___ Information provided
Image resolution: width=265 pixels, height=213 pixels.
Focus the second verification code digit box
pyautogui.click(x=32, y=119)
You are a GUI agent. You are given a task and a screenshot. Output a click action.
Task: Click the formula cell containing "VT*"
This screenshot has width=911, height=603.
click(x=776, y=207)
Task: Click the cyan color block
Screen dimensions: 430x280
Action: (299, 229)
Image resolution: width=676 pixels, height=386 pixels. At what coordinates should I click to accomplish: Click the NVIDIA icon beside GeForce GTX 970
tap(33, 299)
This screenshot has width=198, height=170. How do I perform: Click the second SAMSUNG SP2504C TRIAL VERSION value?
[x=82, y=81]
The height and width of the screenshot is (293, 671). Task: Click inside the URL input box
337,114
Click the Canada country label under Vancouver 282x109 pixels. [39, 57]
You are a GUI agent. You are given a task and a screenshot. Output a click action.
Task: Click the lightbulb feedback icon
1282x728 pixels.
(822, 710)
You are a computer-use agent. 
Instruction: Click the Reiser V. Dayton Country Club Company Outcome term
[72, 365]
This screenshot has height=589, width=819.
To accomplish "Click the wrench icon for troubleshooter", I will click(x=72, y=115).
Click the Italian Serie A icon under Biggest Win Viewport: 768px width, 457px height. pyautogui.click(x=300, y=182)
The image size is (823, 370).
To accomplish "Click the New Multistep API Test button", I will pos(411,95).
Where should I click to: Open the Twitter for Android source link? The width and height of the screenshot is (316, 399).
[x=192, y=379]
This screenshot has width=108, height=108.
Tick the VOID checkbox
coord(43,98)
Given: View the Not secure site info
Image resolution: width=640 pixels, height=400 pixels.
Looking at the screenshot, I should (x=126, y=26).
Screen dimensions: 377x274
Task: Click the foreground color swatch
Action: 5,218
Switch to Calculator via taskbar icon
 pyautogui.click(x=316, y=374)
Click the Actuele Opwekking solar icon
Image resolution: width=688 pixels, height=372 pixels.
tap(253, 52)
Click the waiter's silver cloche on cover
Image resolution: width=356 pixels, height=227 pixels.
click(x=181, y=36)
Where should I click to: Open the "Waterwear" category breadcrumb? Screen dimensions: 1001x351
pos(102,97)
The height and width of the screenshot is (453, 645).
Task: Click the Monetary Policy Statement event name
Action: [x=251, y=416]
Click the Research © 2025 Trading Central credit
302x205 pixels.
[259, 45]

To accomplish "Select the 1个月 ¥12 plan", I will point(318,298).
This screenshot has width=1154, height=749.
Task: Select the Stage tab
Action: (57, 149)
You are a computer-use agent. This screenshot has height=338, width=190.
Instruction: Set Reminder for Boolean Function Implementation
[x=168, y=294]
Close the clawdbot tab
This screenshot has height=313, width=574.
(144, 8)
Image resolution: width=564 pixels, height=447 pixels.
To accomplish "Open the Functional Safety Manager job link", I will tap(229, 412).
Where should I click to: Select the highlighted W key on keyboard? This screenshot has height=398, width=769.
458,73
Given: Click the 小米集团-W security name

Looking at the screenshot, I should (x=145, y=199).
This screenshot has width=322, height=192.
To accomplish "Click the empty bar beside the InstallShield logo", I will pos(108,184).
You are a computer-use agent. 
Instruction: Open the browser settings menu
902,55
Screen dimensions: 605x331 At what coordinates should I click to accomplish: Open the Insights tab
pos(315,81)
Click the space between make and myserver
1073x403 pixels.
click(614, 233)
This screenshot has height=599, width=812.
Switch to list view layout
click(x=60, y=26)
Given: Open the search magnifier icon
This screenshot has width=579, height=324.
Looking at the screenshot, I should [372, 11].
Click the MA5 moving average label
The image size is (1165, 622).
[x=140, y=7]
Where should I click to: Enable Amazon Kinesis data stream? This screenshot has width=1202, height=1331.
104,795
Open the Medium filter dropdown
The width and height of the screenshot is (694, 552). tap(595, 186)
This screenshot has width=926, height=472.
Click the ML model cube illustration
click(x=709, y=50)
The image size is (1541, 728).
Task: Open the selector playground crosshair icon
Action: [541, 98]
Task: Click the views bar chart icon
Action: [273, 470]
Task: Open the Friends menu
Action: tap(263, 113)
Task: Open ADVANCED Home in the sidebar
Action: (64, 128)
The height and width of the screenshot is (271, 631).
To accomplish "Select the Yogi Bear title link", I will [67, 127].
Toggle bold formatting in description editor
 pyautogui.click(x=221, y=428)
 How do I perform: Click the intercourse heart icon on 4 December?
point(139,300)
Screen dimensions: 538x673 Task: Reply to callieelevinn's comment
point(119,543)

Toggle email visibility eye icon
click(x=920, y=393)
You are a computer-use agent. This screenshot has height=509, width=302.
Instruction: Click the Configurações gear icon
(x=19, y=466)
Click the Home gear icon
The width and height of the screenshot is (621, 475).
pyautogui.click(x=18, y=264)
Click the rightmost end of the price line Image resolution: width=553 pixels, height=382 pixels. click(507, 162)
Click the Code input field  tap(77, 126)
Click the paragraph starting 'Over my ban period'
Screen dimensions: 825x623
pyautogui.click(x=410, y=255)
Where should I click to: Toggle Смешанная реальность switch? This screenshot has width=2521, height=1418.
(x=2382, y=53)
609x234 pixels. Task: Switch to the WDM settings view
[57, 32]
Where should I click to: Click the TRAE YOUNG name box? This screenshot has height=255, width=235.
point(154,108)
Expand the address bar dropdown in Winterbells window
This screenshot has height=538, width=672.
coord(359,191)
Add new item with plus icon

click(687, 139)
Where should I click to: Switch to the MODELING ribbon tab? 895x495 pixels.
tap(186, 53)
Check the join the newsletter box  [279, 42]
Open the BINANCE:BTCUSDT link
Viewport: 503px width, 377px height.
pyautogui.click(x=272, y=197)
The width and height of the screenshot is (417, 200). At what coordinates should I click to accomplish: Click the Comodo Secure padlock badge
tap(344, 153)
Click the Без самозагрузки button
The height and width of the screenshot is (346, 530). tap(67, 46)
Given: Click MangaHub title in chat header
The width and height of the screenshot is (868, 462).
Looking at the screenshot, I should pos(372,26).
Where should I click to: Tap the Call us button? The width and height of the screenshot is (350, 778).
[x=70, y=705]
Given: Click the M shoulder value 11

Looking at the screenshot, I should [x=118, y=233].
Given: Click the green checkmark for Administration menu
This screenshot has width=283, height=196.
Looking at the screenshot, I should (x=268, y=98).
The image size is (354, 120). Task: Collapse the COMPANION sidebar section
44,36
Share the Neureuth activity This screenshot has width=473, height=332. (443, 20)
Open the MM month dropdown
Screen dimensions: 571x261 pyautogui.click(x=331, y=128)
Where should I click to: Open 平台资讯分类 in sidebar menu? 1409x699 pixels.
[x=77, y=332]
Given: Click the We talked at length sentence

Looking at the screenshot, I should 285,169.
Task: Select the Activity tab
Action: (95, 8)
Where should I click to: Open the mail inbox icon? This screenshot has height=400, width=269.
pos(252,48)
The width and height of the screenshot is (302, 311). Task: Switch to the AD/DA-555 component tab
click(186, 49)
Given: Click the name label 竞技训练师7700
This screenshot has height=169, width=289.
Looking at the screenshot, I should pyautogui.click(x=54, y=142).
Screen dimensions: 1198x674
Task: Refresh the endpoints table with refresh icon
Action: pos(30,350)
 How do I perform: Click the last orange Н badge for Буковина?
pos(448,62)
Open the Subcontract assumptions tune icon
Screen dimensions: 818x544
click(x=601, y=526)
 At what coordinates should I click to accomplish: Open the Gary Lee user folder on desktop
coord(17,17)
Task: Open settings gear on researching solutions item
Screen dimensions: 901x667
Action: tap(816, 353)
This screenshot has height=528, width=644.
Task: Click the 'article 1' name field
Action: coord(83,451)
______
◆ **Assignment**:
Your answer should be the lines above from the one containing "Open the MM month dropdown" through the one containing "Given: Click the name label 竞技训练师7700", copied exactly and with both ends kept.

◆ **Your response**:
Open the MM month dropdown
Screen dimensions: 571x261 pyautogui.click(x=331, y=128)
Where should I click to: Open 平台资讯分类 in sidebar menu? 1409x699 pixels.
[x=77, y=332]
Given: Click the We talked at length sentence

Looking at the screenshot, I should 285,169.
Task: Select the Activity tab
Action: (95, 8)
Where should I click to: Open the mail inbox icon? This screenshot has height=400, width=269.
pos(252,48)
The width and height of the screenshot is (302, 311). Task: Switch to the AD/DA-555 component tab
click(186, 49)
Given: Click the name label 竞技训练师7700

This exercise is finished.